To do:
The result should be the lines from the one that contains "You are a computer-use" to the final line of the entries below, copied exactly and with no pictures.

==========

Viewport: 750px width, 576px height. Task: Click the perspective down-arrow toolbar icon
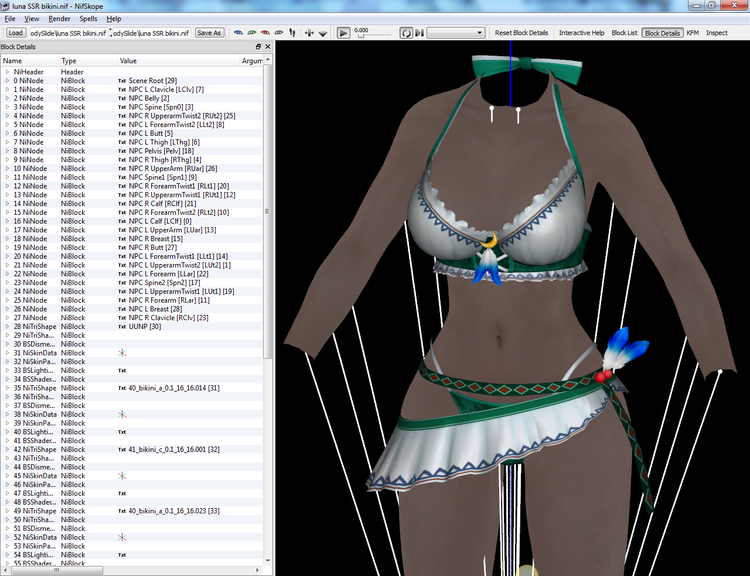click(x=323, y=33)
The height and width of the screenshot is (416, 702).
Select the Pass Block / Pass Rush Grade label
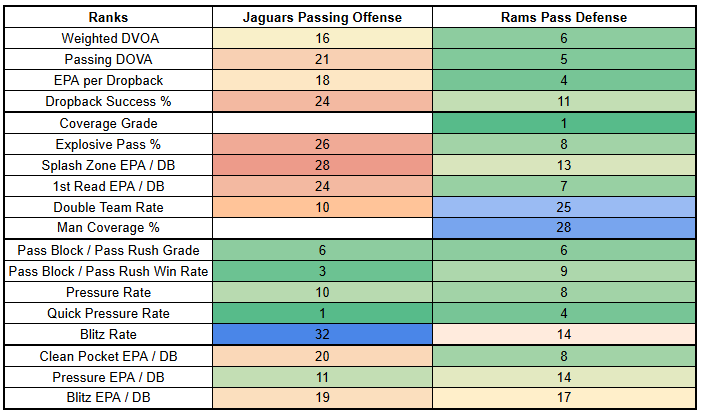105,251
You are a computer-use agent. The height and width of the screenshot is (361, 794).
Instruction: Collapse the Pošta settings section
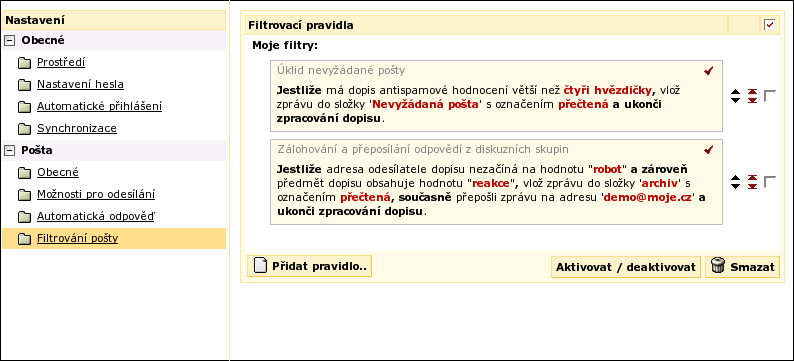pos(10,150)
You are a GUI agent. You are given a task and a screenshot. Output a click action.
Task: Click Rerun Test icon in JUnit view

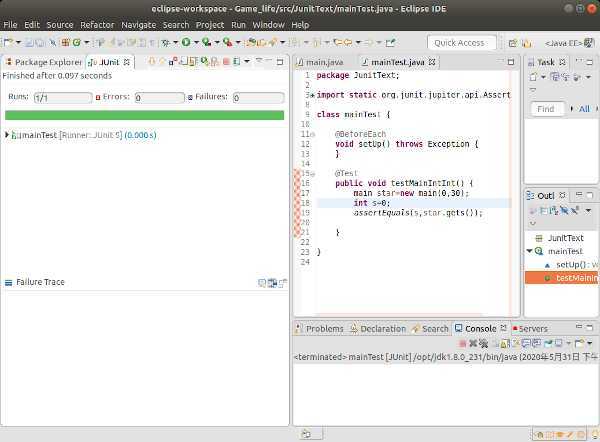pyautogui.click(x=206, y=62)
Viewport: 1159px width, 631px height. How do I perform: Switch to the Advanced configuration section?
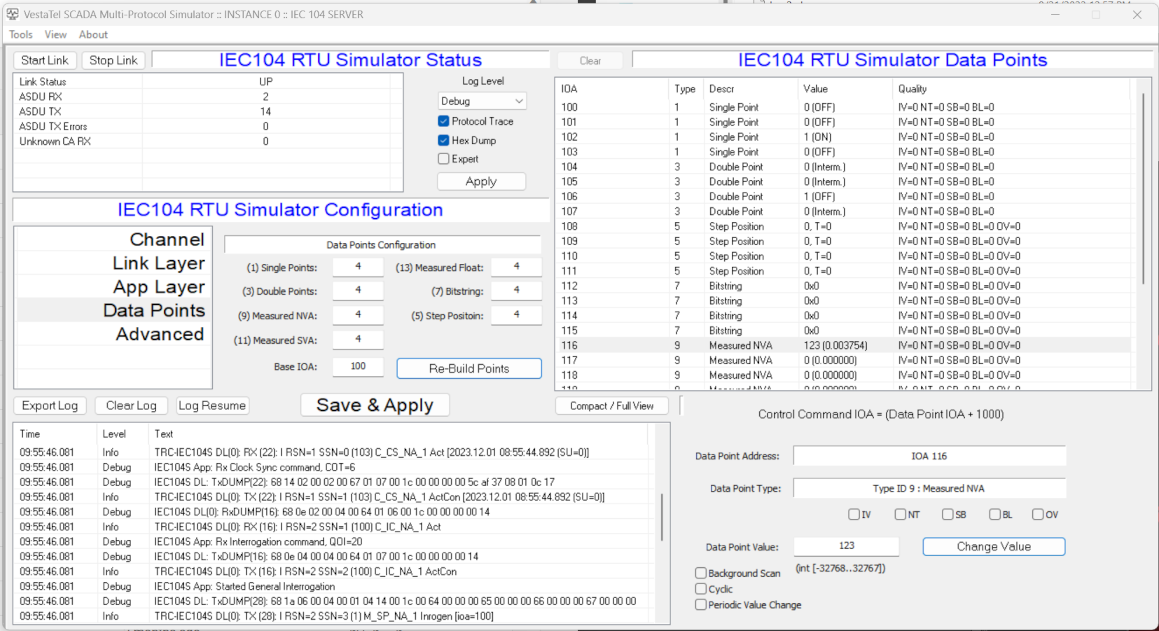(160, 334)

==========

Your response:
You are a computer-use agent. The height and width of the screenshot is (361, 794).
Instruction: Collapse the Pošta settings section
pos(10,150)
You are a GUI agent. You are given a task and a screenshot. Output a click action.
Task: Click Rerun Test icon in JUnit view

pyautogui.click(x=206, y=62)
Viewport: 1159px width, 631px height. How do I perform: Switch to the Advanced configuration section?
(160, 334)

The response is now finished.